Please use this link to access this publication: https://www.liebertpub.com/doi/full/10.1089/can.2023.0093
Abstract
Introduction: Complex regional pain syndrome type I (CRPS-I) is a debilitating neuropathic painful condition associated with allodynia, hyperalgesia, sudomotor and/or vasomotor dysfunctions, turning investigation of its pathophysiology and new therapeutic strategies into an essential topic. We aim to investigate the impact of ischemia/reperfusion injury on the immunocontent of CB1 and CB2 cannabinoid receptor isoforms in the paws of mice submitted to a chronic postischemia pain (CPIP) model and the effects of local administration of cannabidiol (CBD) on mechanical hyperalgesia.

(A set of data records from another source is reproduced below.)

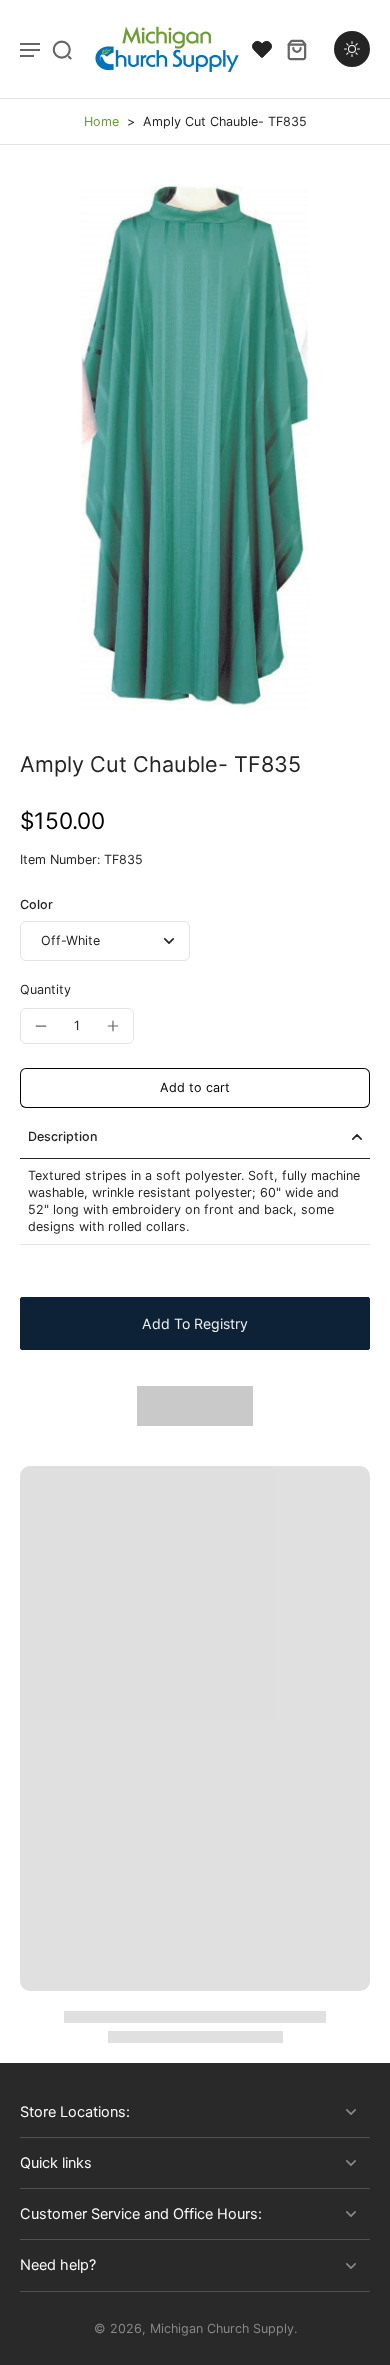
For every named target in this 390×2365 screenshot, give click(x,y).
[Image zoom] (195, 447)
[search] (62, 49)
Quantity (45, 989)
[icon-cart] (296, 49)
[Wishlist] (262, 49)
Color (36, 904)
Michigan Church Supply (222, 2328)
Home (101, 121)
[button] (195, 1088)
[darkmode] (352, 49)
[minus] (41, 1026)
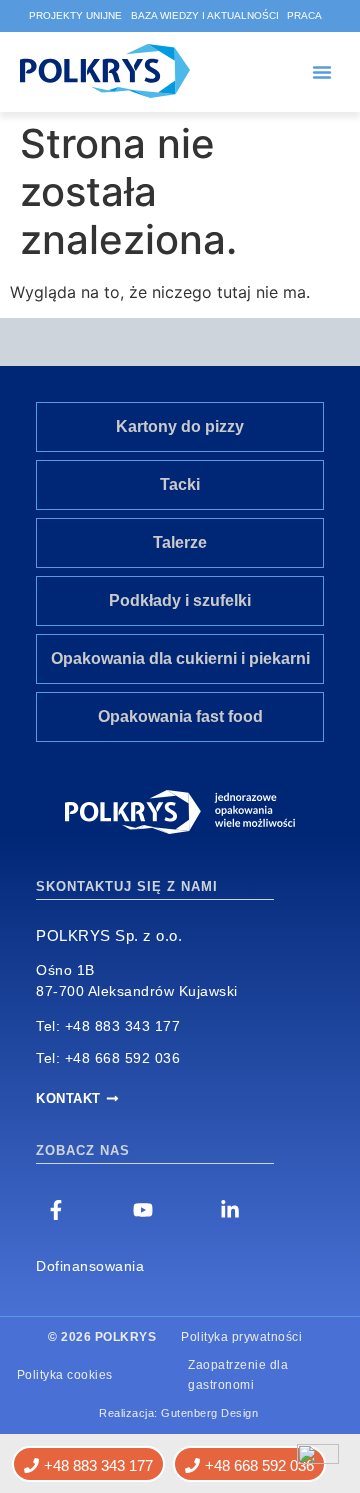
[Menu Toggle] (322, 72)
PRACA (304, 15)
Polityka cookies (65, 1375)
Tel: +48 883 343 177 (108, 1026)
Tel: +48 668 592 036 (108, 1058)
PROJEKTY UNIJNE (75, 15)
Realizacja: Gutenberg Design (178, 1413)
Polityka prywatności (241, 1337)
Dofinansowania (90, 1266)
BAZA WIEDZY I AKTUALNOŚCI (205, 15)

Methods: Female Swiss mice, 30–35 g, were submitted to the CPIP model on the right hind paw. Skin and muscle samples were removed at different periods for western blot analysis.
Results: No changes in the immunocontent of CB1 and CB2 receptors in paw muscle tissues after ischemia–reperfusion were observed. CBD promoted an antihyperalgesic effect in both phases. AM281 reversed the effect of CBD, whereas ruthenium red abolished the late phase.
Conclusion: Our results point to the possible beneficial effects of local administration of CBD in modulating CRPS-I in humans. As possible targets for CBD antihyperalgesia in this model, the contribution of cannabinoid receptor CB1, in addition to TRPM8 is suggested.